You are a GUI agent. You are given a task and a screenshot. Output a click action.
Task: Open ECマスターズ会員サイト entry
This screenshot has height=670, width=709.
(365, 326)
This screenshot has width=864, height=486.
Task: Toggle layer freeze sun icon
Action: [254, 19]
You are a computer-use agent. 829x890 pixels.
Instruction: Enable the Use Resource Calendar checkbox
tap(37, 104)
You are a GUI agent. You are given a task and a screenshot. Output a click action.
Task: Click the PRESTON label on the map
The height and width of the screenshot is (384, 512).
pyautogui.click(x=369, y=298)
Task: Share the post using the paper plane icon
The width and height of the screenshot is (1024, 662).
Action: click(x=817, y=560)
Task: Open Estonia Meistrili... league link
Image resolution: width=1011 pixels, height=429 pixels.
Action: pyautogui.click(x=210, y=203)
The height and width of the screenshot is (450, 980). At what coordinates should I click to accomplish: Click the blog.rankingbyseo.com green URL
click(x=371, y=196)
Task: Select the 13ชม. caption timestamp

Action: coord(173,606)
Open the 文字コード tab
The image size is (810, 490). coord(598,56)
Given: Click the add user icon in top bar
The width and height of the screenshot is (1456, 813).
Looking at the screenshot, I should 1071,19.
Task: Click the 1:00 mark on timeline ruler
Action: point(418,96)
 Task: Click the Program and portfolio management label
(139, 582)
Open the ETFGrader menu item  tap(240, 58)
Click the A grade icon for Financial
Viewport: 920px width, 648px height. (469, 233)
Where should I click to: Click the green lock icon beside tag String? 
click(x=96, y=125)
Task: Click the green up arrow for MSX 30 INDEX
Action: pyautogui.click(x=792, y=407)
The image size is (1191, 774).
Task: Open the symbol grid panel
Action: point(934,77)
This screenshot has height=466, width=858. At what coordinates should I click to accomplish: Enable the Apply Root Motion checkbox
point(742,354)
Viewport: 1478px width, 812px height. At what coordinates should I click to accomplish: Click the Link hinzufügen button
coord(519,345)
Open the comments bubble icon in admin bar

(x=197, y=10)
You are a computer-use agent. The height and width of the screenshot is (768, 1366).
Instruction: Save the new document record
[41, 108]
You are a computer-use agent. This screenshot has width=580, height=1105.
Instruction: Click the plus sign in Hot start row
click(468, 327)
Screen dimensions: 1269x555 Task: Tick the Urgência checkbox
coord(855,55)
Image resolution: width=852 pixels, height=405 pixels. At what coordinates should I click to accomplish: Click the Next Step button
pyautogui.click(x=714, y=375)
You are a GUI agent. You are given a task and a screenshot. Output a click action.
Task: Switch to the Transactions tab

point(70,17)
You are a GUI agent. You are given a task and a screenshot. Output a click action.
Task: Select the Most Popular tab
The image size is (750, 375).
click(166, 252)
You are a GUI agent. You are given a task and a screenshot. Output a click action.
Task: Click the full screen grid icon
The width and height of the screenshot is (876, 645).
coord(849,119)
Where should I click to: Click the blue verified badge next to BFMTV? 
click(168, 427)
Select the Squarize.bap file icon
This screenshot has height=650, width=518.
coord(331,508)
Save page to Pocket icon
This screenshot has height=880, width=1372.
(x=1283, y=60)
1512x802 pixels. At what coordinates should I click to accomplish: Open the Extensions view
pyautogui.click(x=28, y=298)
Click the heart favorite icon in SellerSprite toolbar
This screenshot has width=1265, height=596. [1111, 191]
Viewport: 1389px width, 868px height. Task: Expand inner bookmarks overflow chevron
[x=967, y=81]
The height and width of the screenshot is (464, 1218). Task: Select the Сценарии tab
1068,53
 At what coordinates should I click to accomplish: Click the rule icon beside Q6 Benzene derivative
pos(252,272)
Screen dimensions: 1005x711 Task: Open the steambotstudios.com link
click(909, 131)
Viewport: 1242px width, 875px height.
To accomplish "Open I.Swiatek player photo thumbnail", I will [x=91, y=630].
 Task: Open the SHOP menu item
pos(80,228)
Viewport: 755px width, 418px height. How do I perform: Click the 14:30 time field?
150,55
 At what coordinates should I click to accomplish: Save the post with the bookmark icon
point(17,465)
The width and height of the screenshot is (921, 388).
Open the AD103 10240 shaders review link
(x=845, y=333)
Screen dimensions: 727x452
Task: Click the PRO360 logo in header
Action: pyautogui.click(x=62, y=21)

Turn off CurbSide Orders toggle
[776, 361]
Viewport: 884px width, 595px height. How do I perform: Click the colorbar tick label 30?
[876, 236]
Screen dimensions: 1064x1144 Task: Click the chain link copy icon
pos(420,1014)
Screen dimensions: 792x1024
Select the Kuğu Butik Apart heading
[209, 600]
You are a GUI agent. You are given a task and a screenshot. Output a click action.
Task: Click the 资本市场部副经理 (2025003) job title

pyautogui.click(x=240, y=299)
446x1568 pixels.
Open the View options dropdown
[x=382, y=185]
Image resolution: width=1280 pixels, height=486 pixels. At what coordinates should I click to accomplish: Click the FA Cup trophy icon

* [What you are asked to do] Gather all lines of the records that include the word "computer".

* [Response to this task]
You are a computer-use agent. 829x890 pixels.
You are a computer-use agent. The height and width of the screenshot is (768, 1366).
You are a computer-use agent. This screenshot has width=580, height=1105.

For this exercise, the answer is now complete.